I admit I haven't thought of tmpfs and similar. After some discussion Mel pointed me to the code in mmap which makes a difference. So if I get it right, the difference which causes us problems is that on tmpfs we map the page writeably even during read-only fault. OK, then if I make the above code in page_remove_rmap(): if ((PageSwapCache(page) || (!anon && !mapping_cap_account_dirty(page->mapping))) && page_test_and_clear_dirty(page_to_pfn(page), 1)) set_page_dirty(page); Things should be ok (modulo the ugliness of this condition), right?
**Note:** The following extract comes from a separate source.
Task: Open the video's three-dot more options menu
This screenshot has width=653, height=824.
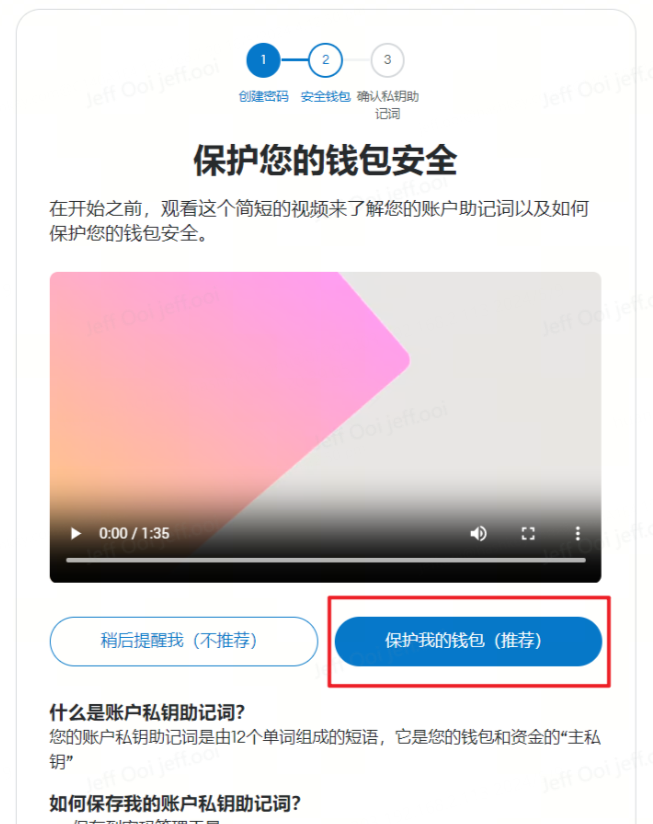Action: coord(577,533)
So, if I'm understanding right, with this change s390 would be in danger of discarding shm, and mmap'ed tmpfs and ramfs pages - whereas pages written with the write system call would already be PageDirty and secure. You mention above that even the kernel writing to the page would mark the s390 storage key dirty. I think that means that these shm and tmpfs and ramfs pages would all have dirty storage keys just from the clear_highpage() used to prepare them originally, and so would have been found dirty anyway by the existing code here in page_remove_rmap(), even though other architectures would regard them as clean and removable.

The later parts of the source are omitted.